Outros indicadores tiveram uma variação menor na época do Mais Médicos, como o percentual de mortes de indígenas por doenças infecciosas e parasitárias, consideradas evitáveis. O índice passou de 8,2%, em 2013, para 7,2%, em 2018, ante uma média nacional de 4,5%.
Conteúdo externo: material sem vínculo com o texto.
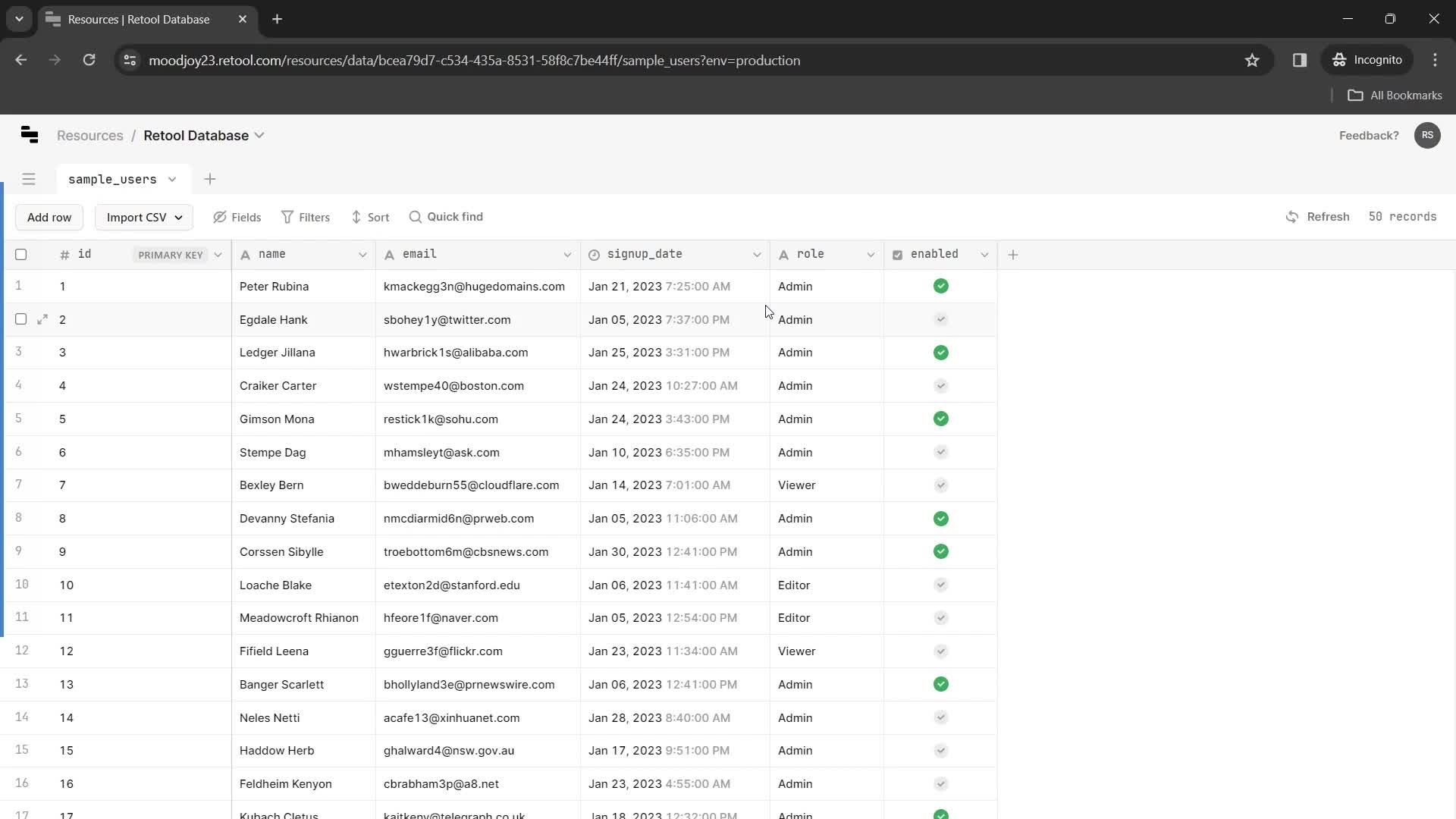Click the Add row button
The image size is (1456, 819).
49,217
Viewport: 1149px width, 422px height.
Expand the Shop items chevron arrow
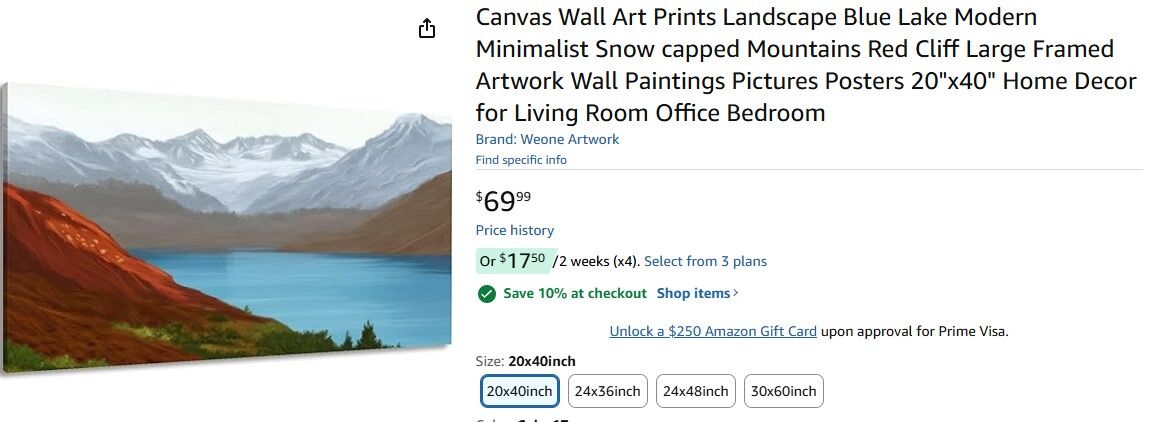tap(737, 293)

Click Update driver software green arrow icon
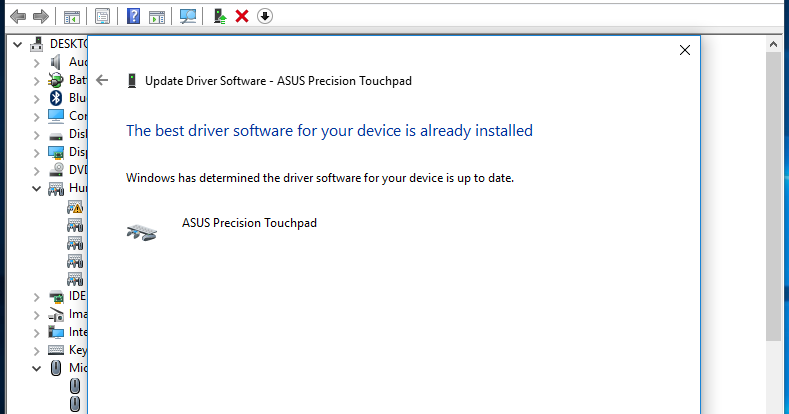coord(220,16)
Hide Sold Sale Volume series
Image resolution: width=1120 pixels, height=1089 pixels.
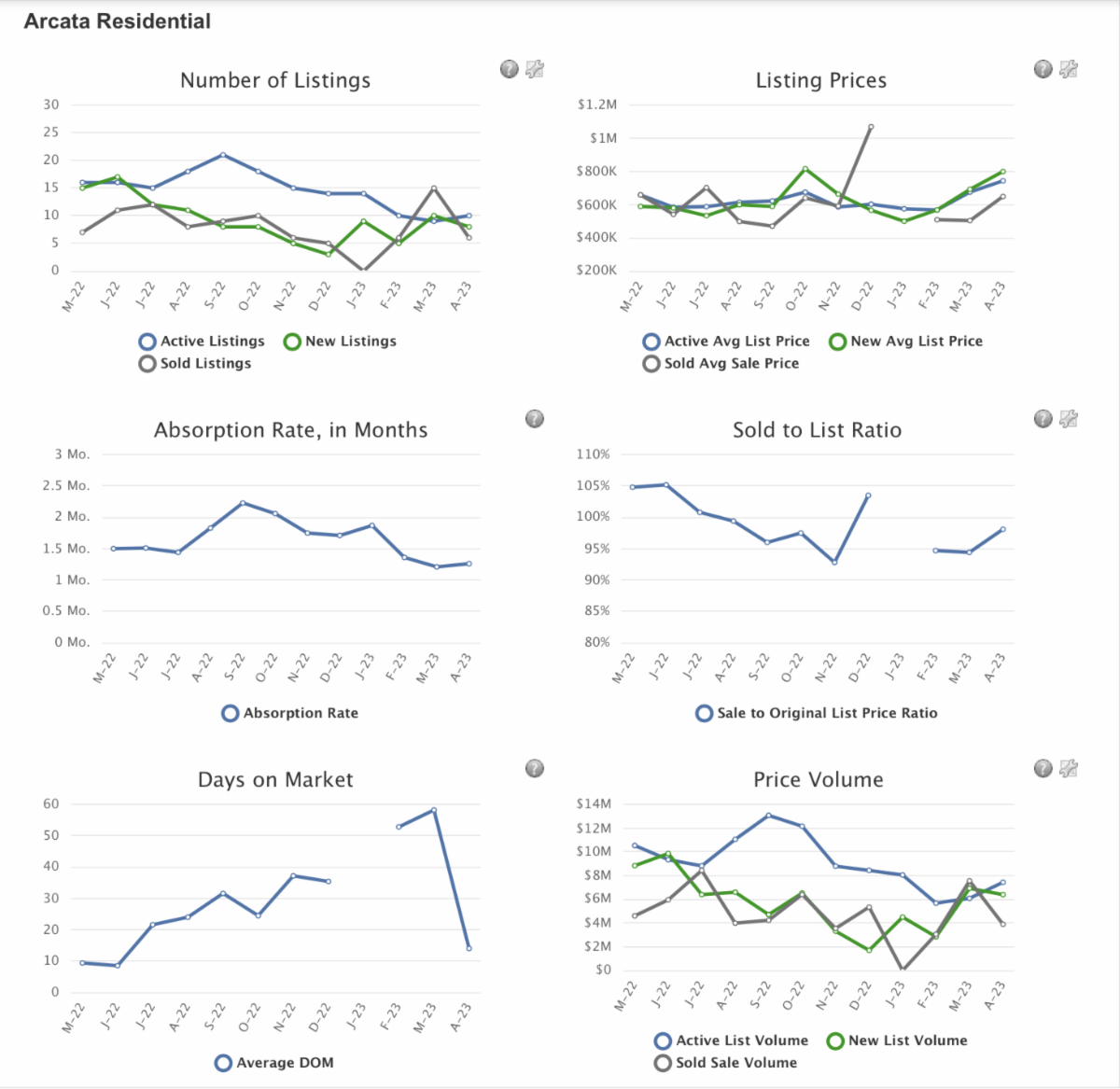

Especialistas atribuem as melhoras não só aos Mais Médicos, mas também ao aumento nos atendimentos realizados pelas Equipes Multidisciplinares de Saúde Indígena. Encarregados da atenção primária, os grupos são compostos por outras categorias profissionais, entre as quais enfermeiros, nutricionistas e agentes indígenas de saúde e de saneamento.
Segundo um relatório da Sesai divulgado no início de 2019, a média de atendimentos realizados por essas equipes passou de 1,56 atendimento por habitante, em 2014, para 6,32, em 2017.